Fondest Memories from Hart House and the Arbor Room
Some of Vincent’s most cherished undergrad memories are from Hart House, sitting with friends in the Arbor Room, chatting about Demo. This was an important creative working space for her. “It was also a space for us to reflect on how we were doing in general — academically, emotionally or personally. We could count on chatting and then coming out of the conversation in better shape. I am so grateful that Demo was a conduit for us to do that.”
She loved the excitement of seeing the first proof of Demo magazine: “Running to the office, getting it, then going to Hart House, sitting with a coffee across the table from each other and flipping through it, catching typos, getting the kinks out. It’s like you’re a midwife to this project."
Reflecting on this, she says, “We’re living in a cultural moment in the city where space is scarce; it is difficult to create. When I think back to the pleasure and freedom of having access to a space like Hart House as a student, I realize there’s a lot of value and importance.
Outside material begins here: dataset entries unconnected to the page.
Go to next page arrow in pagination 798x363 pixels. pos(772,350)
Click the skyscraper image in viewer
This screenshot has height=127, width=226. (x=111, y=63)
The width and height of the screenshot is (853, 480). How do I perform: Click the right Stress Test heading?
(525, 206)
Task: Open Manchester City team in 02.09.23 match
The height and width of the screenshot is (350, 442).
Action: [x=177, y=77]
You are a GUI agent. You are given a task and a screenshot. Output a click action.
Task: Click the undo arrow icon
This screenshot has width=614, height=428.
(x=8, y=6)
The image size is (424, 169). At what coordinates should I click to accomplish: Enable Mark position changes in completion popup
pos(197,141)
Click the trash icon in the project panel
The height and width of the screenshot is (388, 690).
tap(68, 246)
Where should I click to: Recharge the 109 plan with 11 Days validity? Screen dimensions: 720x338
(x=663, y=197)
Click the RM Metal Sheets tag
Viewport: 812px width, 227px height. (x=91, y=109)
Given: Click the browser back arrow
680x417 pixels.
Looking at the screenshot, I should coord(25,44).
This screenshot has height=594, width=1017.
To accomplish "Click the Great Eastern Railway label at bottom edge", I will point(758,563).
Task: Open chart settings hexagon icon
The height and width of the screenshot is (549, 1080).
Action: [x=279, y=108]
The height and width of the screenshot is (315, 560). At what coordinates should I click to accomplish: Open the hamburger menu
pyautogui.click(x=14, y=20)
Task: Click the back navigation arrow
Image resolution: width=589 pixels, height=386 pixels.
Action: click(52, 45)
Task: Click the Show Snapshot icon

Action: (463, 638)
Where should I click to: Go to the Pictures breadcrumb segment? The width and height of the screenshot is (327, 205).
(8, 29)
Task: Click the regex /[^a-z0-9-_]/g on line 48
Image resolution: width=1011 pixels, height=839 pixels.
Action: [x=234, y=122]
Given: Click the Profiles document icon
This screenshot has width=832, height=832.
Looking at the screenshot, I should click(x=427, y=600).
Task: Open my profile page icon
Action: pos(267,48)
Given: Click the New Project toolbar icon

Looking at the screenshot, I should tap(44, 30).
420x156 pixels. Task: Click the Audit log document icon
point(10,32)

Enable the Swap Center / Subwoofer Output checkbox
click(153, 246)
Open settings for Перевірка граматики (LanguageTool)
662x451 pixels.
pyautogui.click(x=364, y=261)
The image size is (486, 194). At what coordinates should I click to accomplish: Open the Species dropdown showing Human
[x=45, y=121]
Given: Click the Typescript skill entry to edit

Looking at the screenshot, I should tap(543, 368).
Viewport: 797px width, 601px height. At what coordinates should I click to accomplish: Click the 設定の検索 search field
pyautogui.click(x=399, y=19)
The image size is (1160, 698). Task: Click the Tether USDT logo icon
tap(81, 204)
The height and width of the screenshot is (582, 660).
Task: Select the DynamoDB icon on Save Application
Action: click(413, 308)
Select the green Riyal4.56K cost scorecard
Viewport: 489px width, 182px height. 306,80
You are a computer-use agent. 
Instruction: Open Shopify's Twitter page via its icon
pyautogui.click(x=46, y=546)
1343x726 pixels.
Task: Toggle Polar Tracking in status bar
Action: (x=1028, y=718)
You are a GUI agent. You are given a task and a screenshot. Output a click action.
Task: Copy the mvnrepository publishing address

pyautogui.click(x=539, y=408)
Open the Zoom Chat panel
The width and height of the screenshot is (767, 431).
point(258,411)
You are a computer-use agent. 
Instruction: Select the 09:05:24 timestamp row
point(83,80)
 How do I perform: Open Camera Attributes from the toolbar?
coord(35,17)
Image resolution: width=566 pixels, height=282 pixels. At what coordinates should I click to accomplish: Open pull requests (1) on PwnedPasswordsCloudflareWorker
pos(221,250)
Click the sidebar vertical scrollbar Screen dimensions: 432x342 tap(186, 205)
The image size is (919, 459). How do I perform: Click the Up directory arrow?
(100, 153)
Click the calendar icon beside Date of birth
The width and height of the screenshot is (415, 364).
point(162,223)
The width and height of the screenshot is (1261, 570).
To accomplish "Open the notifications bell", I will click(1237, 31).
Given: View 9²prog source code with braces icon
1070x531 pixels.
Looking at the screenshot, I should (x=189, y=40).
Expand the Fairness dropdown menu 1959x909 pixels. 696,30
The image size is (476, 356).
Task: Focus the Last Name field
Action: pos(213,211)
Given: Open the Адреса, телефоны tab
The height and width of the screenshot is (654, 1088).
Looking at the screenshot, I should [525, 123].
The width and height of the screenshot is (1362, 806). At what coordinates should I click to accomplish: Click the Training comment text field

“My time at Hart House — a beautiful, historic spot with a lot of narrative depth — working in the Demo community taught me just how valuable that is to the creative process.”
Tips for aspiring student writers
Vincent has some valuable suggestions for budding journalists.
Tip 1: Have faith in your own opinion
“When you’re involved in cultural criticism, it’s important to discover and believe in your own taste,” she says. What she means by this is feeling comfortable with having a set of opinions around the things that you’re engaging with and consuming, figuring out what’s exciting to you. “When you say something’s brilliant, what do you mean? What’s unique about your opinion?”
She believes it’s also very important to be in an intimate conversation with yourself, to have a private place to reflect. “Let yourself be playful and explore this,” she urges. “When you listen to an album, be curious about its origin, its history, so you have some knowledge that will also help inform your taste.”
Tip 2: You can be in the big league while you’re still in school
“Don’t feel you need to graduate to start your career,” Vincent says. She began writing for The Globe and Mail in second year. “A lot of editors are willing to take a chance on an eager and enthusiastic writer that shows a lot of promise. You can be in the big leagues while you're still in school. You don't need to wait.”
She suggests writers build a program or a kind of mix of institutional study and extracurricular activities to gain practical experience. “You have to let your academic study blend with some early professional experiences while you're a student.”
Tip 3: Community is everything
Vincent emphasizes the value in developing a community to brainstorm; discuss deadlines, the validity of feedback or the size and scope of an article. “This community really comes in handy for you when you face big challenges.”
With many projects on the go and a day job in creative strategy work, Vincent was just asked to write liner notes — the highest compliment for a music journalist — for Seance Centre, a record label, publisher and distributor that “conjures timeless music from the past, present and future.” She is, truly, one to watch.